No sooner had I admitted these ugly sentiments to my husband (who is always wanting to expand and embrace our community, and who looked at me like I was a monster that he didn’t even know when I admitted that stuff to him) than the Lord started land-blasting me. I have shed tears two Sundays in a row over the powerful ways God has used our church community to minister to me specifically. When all of that stuff was going on with Mom, the way my parents’ friends and church reached out and loved our family was nothing short of miraculous. It was (and still is) incomprehensible to me–the way there were always people bringing food and performing the little tasks that just needed to get done and even just standing in our front yard to pray…

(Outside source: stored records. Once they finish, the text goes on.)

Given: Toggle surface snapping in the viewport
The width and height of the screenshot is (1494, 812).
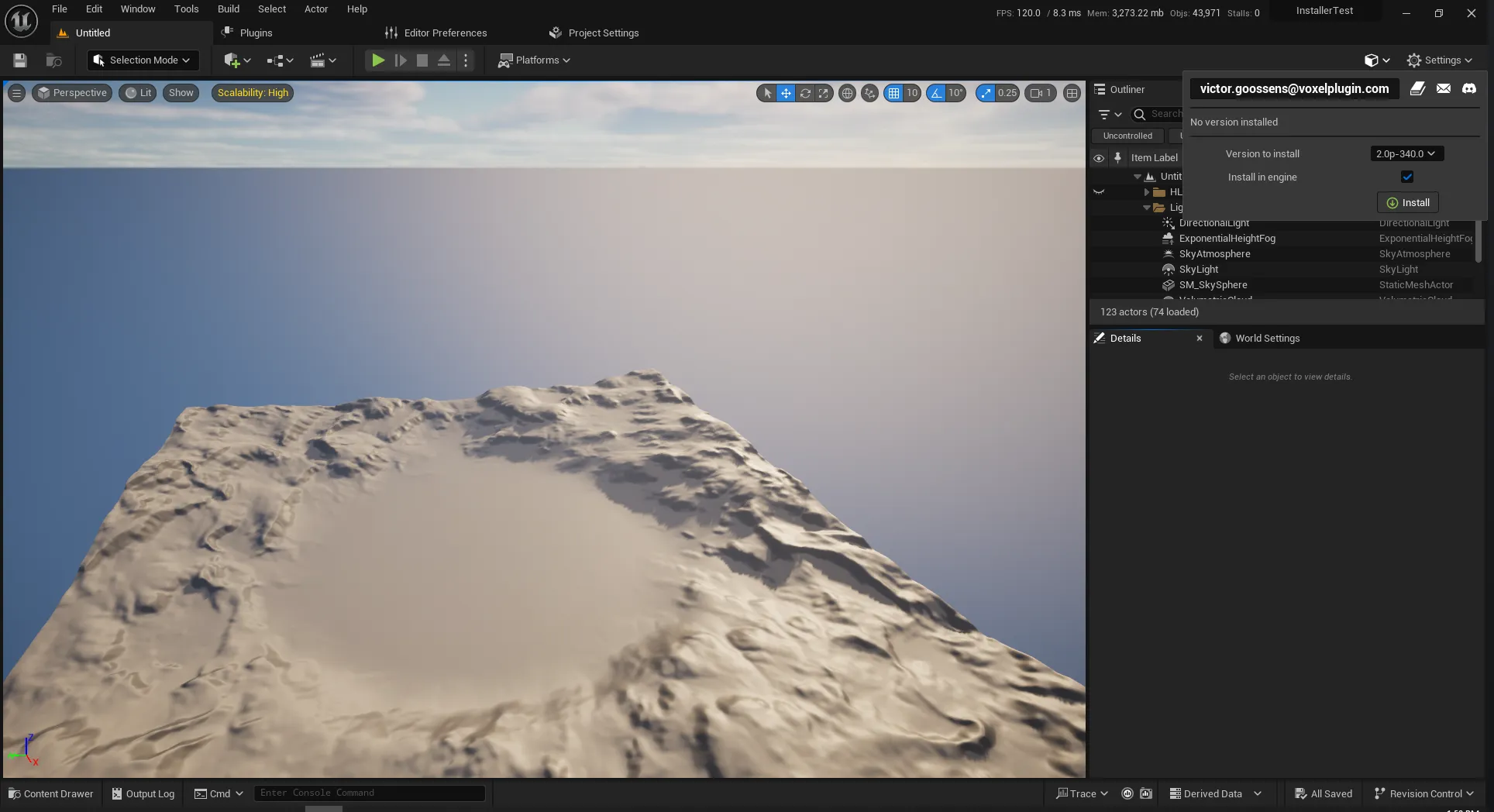Looking at the screenshot, I should point(870,93).
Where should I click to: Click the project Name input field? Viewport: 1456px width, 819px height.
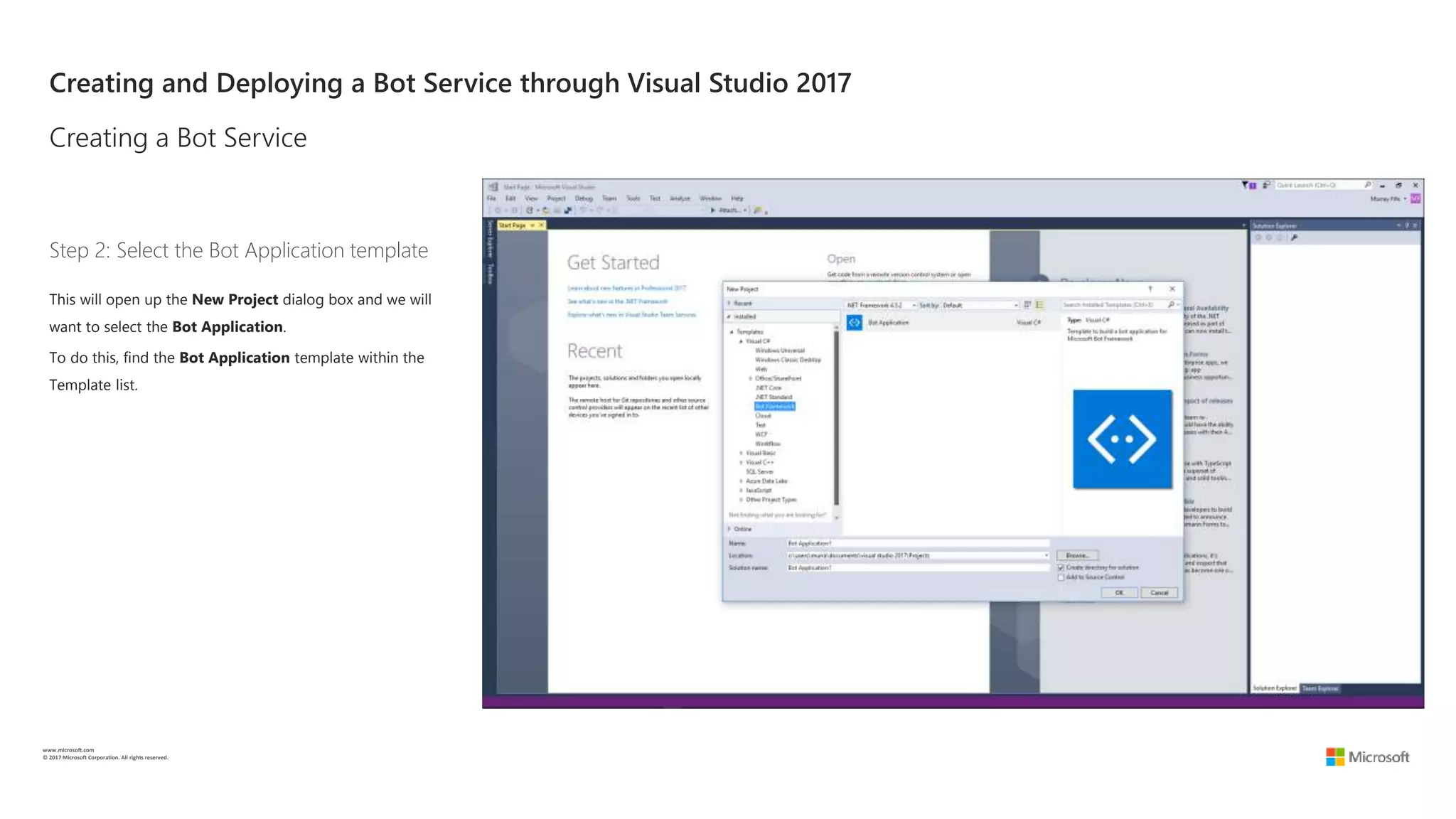point(917,543)
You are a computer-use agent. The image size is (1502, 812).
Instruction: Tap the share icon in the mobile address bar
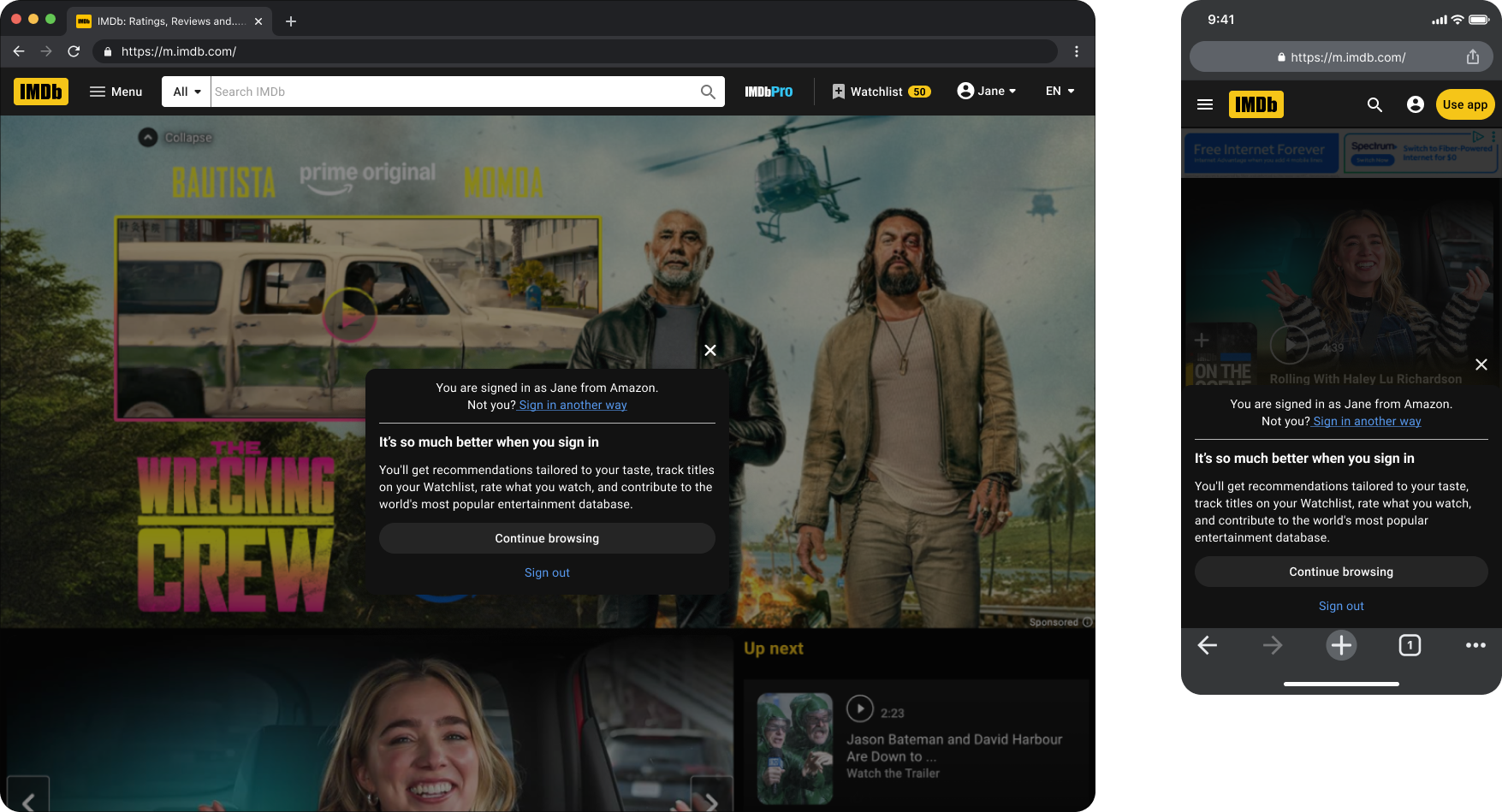coord(1472,57)
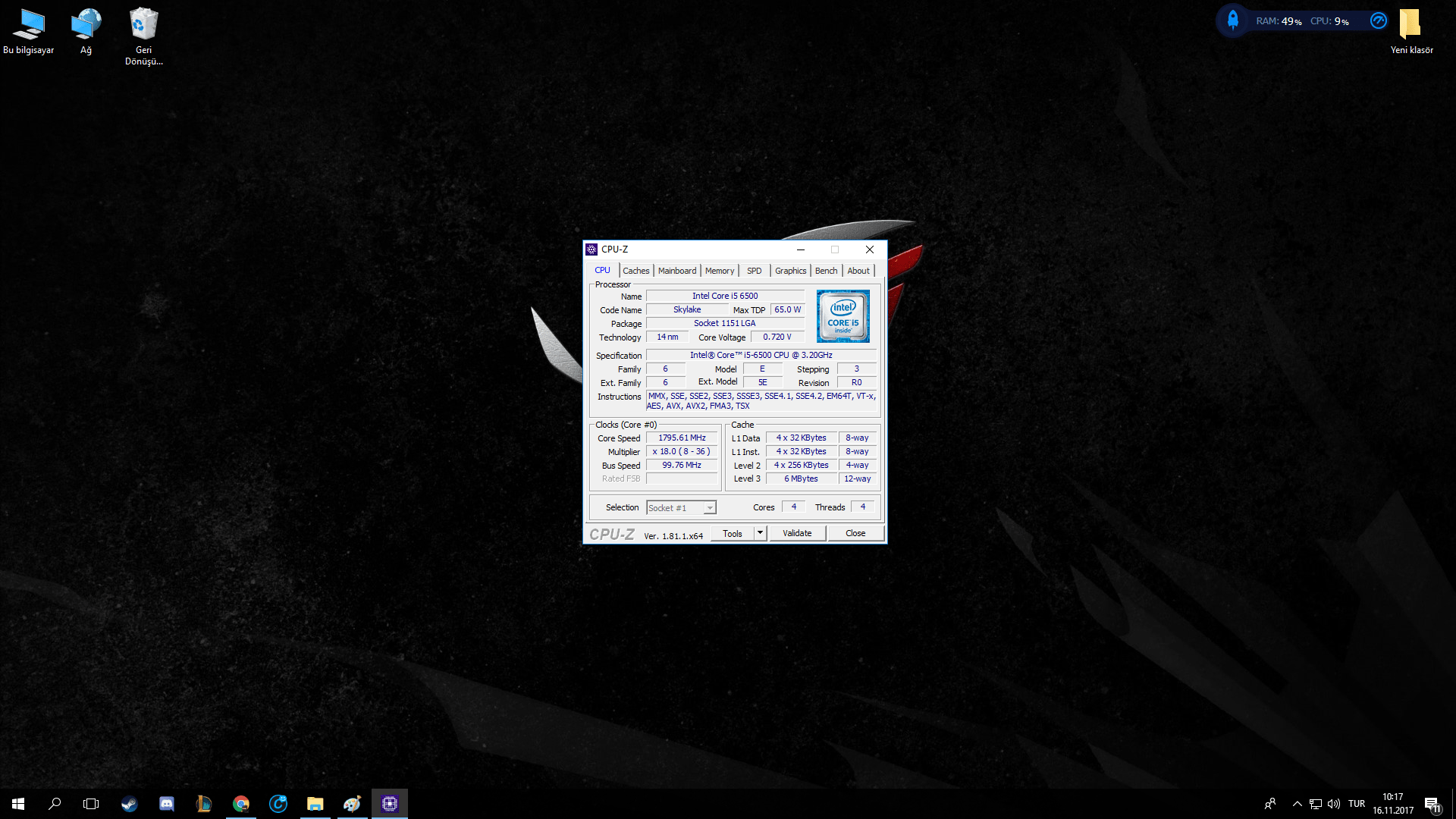Open the Socket #1 selection dropdown
Viewport: 1456px width, 819px height.
tap(680, 508)
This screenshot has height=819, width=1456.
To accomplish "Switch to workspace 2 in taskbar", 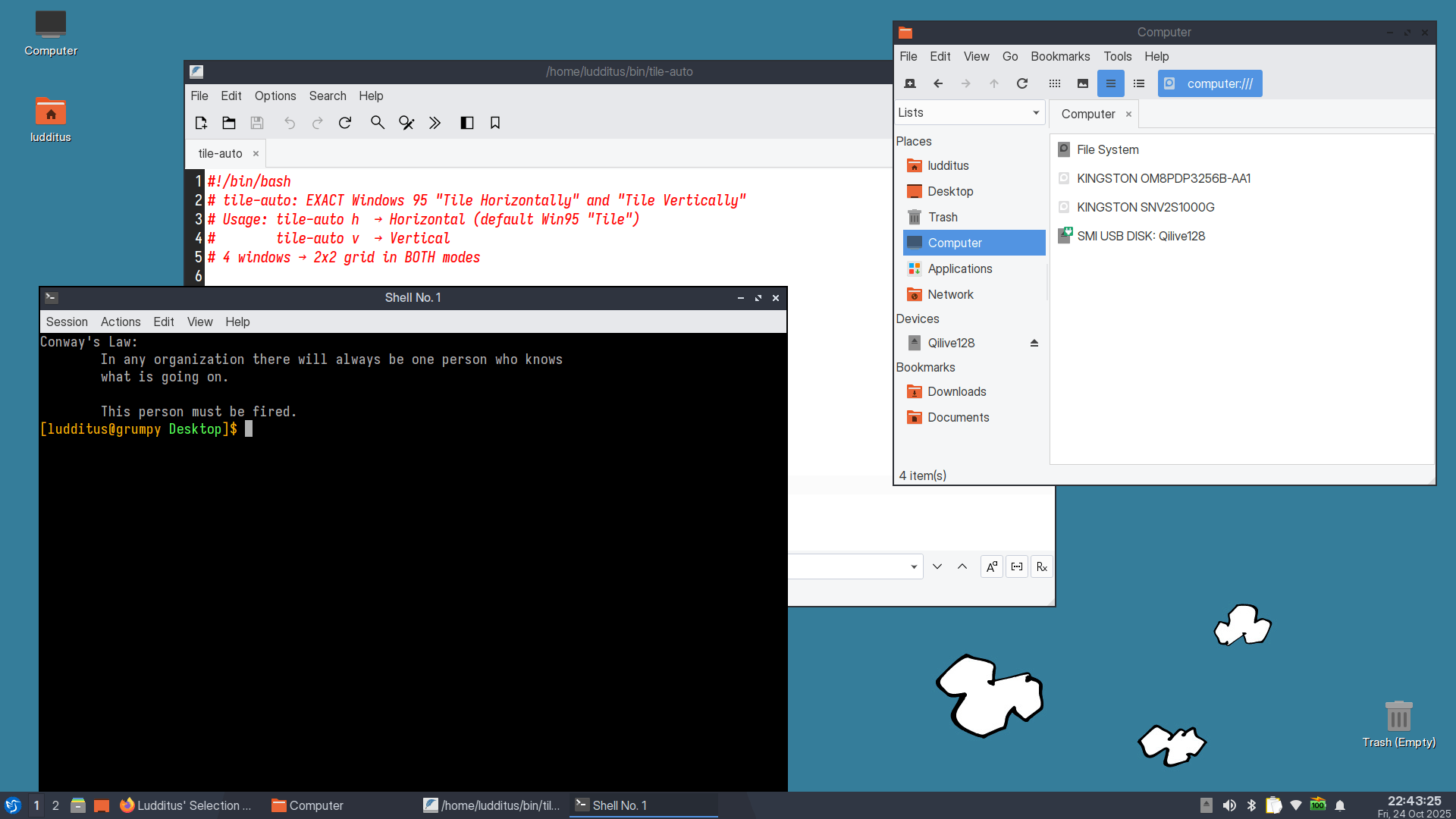I will click(x=55, y=805).
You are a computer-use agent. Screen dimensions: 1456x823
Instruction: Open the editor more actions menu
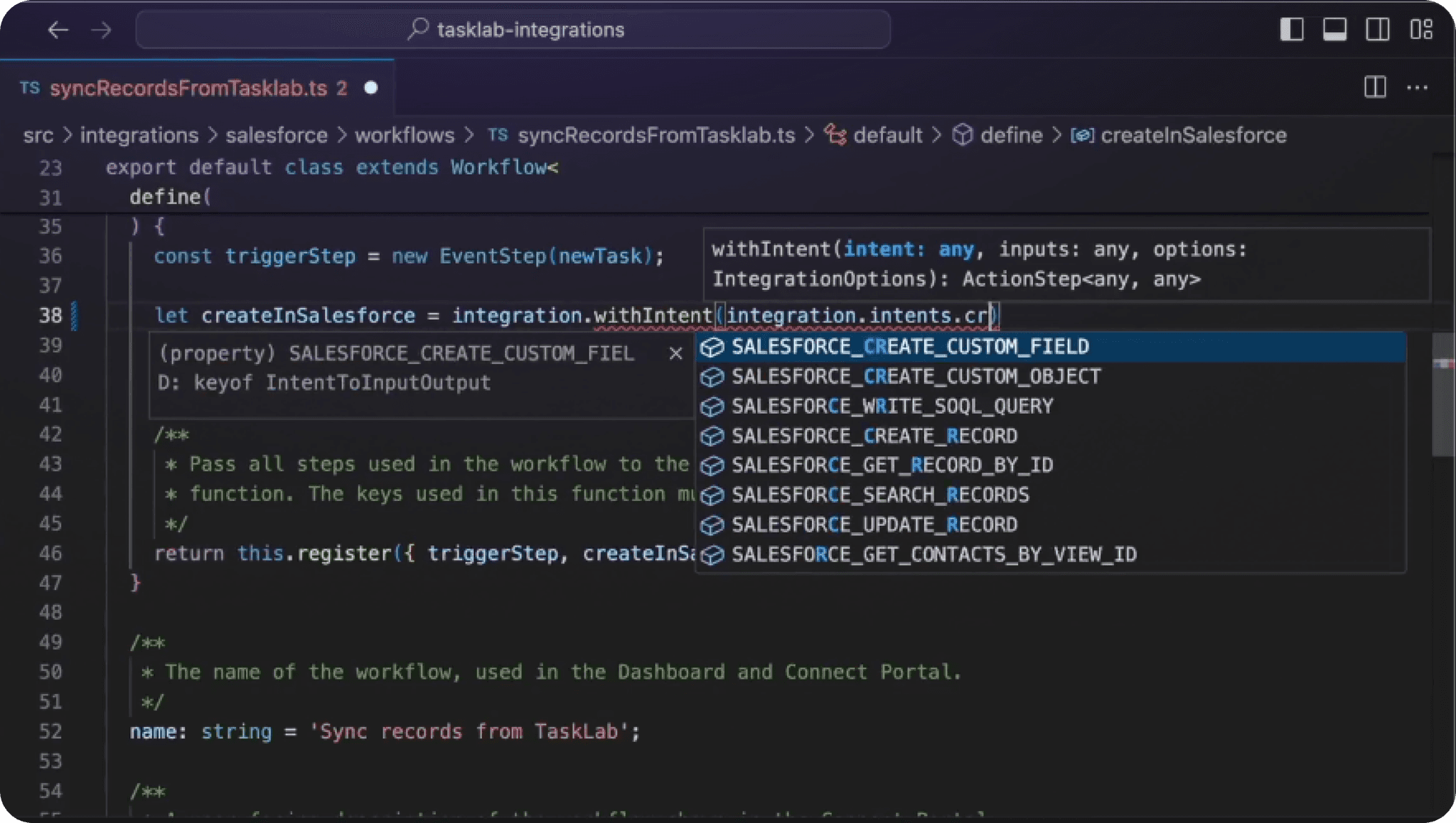[x=1419, y=87]
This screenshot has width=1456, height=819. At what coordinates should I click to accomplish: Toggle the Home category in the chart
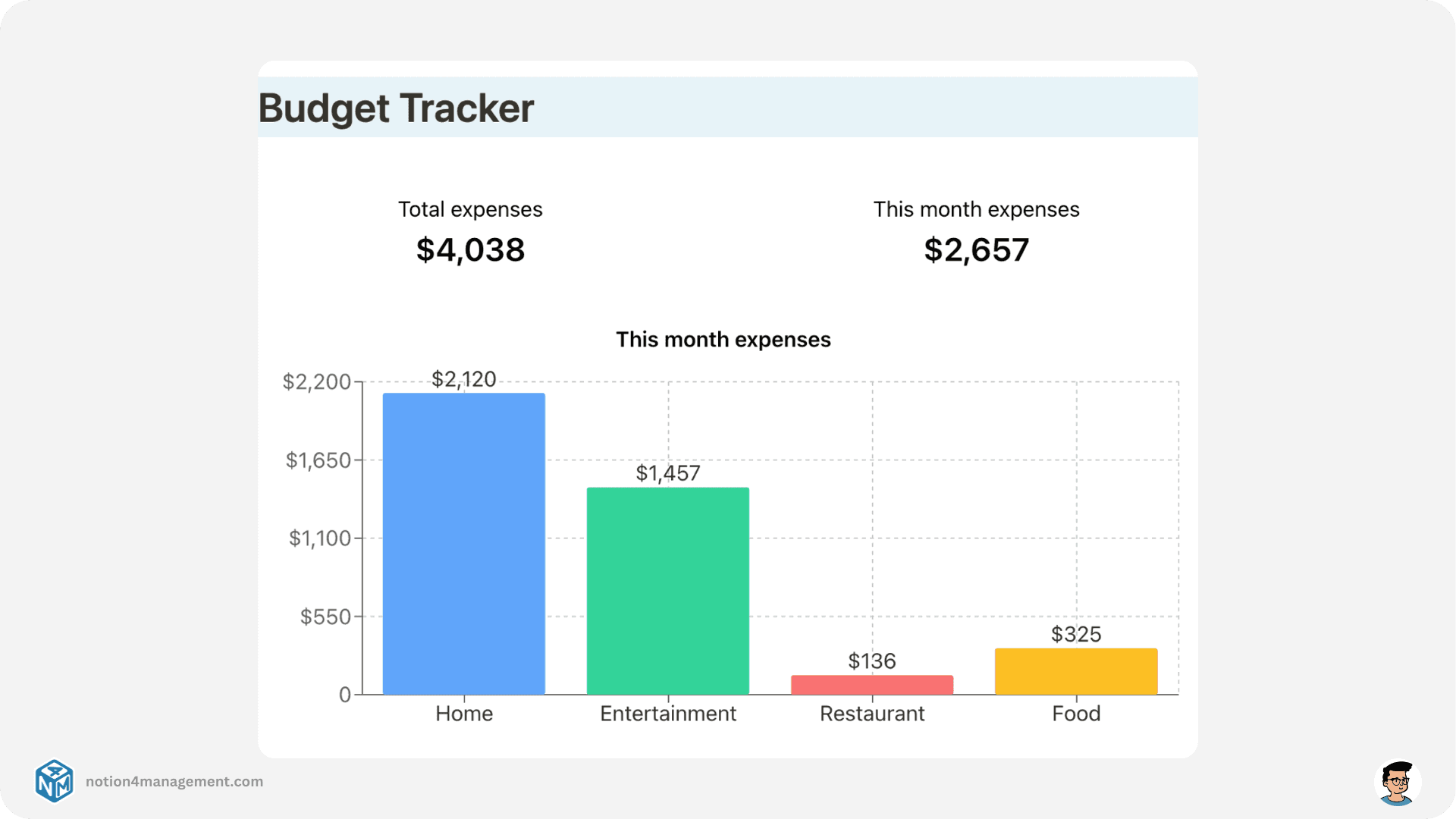463,713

So, I had been in Dothan, living with Mom through the hell that was her last weeks of life, and being sustained (literally) by the community there. Then, I had to make a trip back to Birmingham because both of the girls had doctors appointments. I was only going to be here a day, but I woke up that morning to the sound of raking in my yard. I looked out the window to see Cohen Ezelle, who had left his wife at home to care for their three small children, while he spent the day raking the leaves in our yard that had grown knee-deep. Now, Cohen and Amie are some friends from our Sunday school class (who are also now missionaries in Belize), who we had grown to love over the years, but we’d never even “hung out” outside of church activities. He just found out where we lived, drove over to our house and thought, “What can I do to serve this family and show them God’s care?” I suddenly understood why my Dad kept saying he “felt humbled” by all the things people were doing for us back home. Seeing Cohen out there with a rake in his hands, doing a thankless job that he (assuming we were still in Dothan) never even planned on us knowing he did, and knowing that my Creator had taken the time to prompt his heart to just DO something for us in the little sphere that we now called our own, touched me profoundly. I don’t know that I even felt all of that then, as overwhelmed as I was by Mom’s sickness, but last Sunday as I sat in church listening to a sermon on “community,” all of that was laid clearly before my eyes. What I realized was that community is not about feeling guilty about every person in your church or neighborhood who might need a casserole that you have not come through for. It’s about listening to the promptings that God lays on your heart for specific people, and ACTING on those burdens. It might be just to pray for them and love them from a distance, or it might be something that feels ridiculous, like showing up to rake their yard, but the fact is that God uses us as His ambassadors, to be tangible evidence of the love He’s pouring out from above. What an honor that is! And what a pity that I shy away from it, because I think I am too busy. (There are many other examples of ways that friends loved us–or me–specifically during that time, and God has been pouring each one back over my head lately. I just listed the first that came to mind.)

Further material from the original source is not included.